(Pixel coordinate grounding data)
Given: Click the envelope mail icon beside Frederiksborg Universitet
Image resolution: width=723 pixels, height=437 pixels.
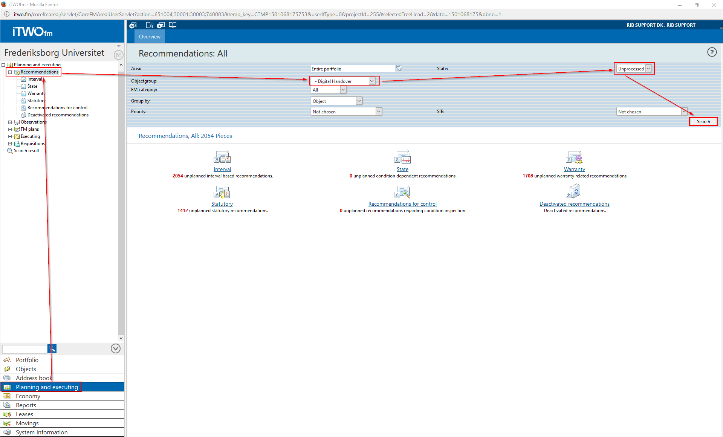Looking at the screenshot, I should pyautogui.click(x=118, y=55).
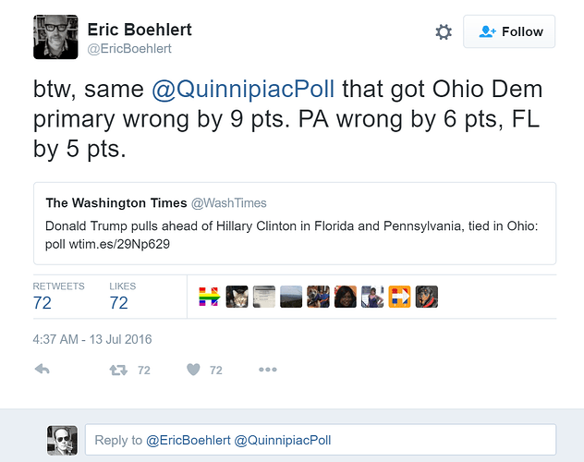Image resolution: width=584 pixels, height=462 pixels.
Task: Click the reply arrow icon
Action: (42, 370)
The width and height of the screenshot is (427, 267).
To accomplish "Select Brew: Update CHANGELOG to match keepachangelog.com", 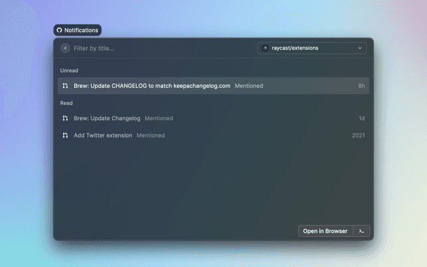I will click(152, 85).
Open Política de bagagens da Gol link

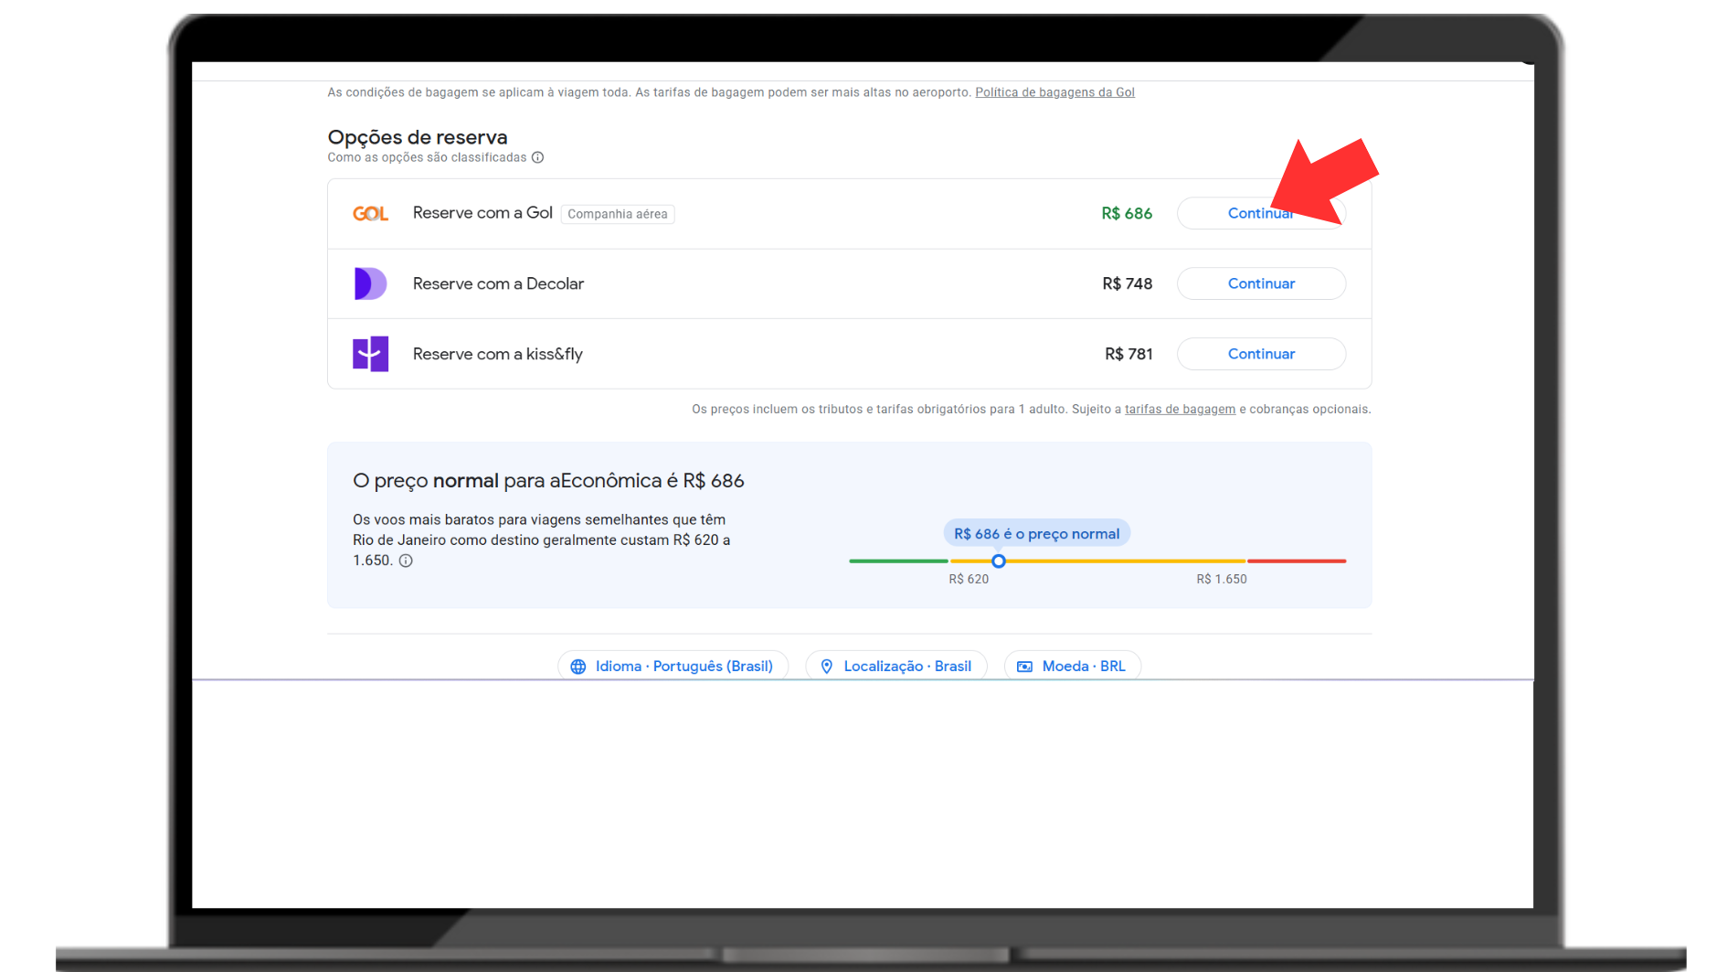click(1054, 92)
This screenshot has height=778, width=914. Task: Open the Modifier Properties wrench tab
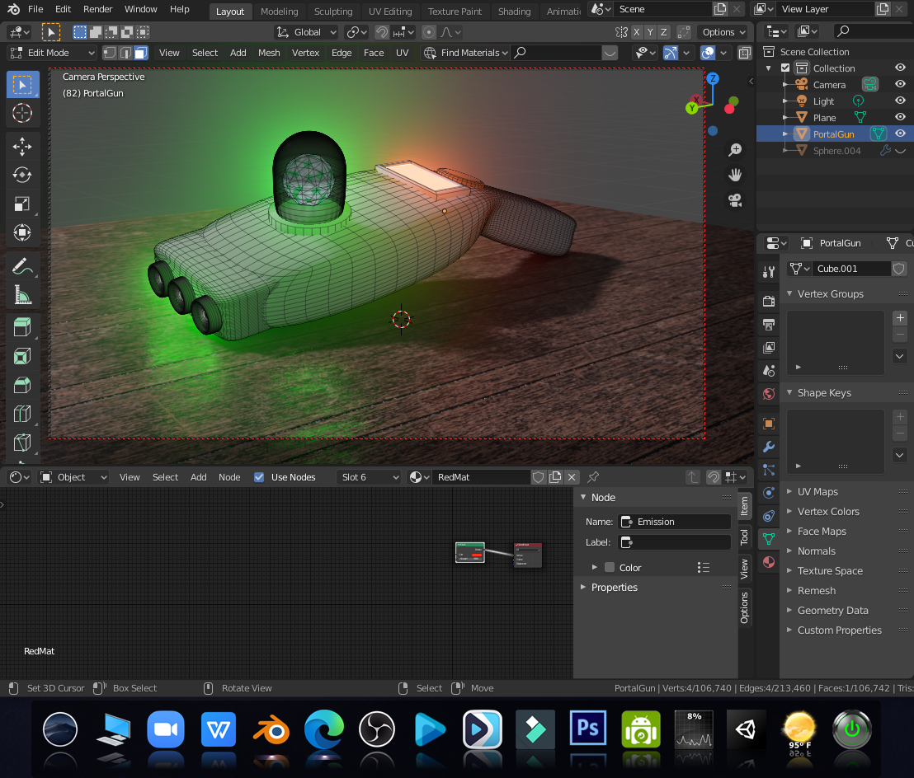pos(768,448)
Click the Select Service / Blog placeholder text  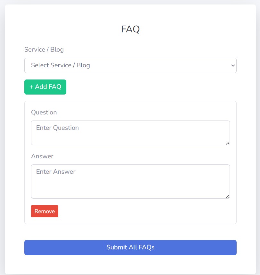point(61,65)

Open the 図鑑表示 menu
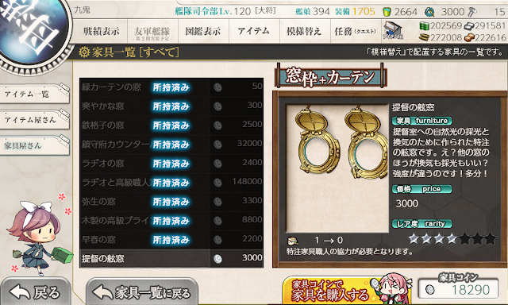(x=203, y=31)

*Exercise*
Please repeat exactly the data above from its first line to the line that contains "The width and", inclusive, and leave every picture out.

*Written response*
Given: Click the envelope mail icon beside Frederiksborg Universitet
Image resolution: width=723 pixels, height=437 pixels.
Looking at the screenshot, I should pyautogui.click(x=118, y=55).
Image resolution: width=584 pixels, height=462 pixels.
Task: Click the reply arrow icon
Action: (42, 370)
The width and height of the screenshot is (427, 267).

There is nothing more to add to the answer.